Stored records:
..........

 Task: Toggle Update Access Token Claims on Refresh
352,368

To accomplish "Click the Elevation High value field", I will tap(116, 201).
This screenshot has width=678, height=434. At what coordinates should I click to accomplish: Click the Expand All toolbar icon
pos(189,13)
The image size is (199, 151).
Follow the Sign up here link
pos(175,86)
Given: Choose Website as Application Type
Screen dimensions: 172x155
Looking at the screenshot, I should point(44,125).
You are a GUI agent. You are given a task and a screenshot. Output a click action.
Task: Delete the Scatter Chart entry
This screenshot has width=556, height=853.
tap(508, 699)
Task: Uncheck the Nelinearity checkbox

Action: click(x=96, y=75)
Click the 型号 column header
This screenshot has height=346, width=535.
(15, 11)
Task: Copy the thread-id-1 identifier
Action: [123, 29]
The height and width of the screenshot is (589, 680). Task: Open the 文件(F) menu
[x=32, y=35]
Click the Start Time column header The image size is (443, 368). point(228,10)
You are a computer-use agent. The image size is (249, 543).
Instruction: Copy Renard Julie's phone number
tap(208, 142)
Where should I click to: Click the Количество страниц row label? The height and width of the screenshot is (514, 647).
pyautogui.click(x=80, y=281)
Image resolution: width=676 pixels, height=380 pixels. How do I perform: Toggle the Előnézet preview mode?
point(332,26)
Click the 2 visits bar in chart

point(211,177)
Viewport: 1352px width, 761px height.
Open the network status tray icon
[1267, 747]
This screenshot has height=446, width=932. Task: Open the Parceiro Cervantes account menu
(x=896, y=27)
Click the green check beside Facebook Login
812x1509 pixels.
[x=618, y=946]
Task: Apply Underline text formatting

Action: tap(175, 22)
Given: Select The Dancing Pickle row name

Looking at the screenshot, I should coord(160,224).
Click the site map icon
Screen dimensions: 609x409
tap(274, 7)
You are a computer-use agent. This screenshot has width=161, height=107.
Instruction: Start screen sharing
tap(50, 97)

..........

Collect every line in the rows above that contains the string "column", and copy each one unchanged.

- WRITTEN ANSWER -
Click the 型号 column header
Click the Start Time column header The image size is (443, 368). point(228,10)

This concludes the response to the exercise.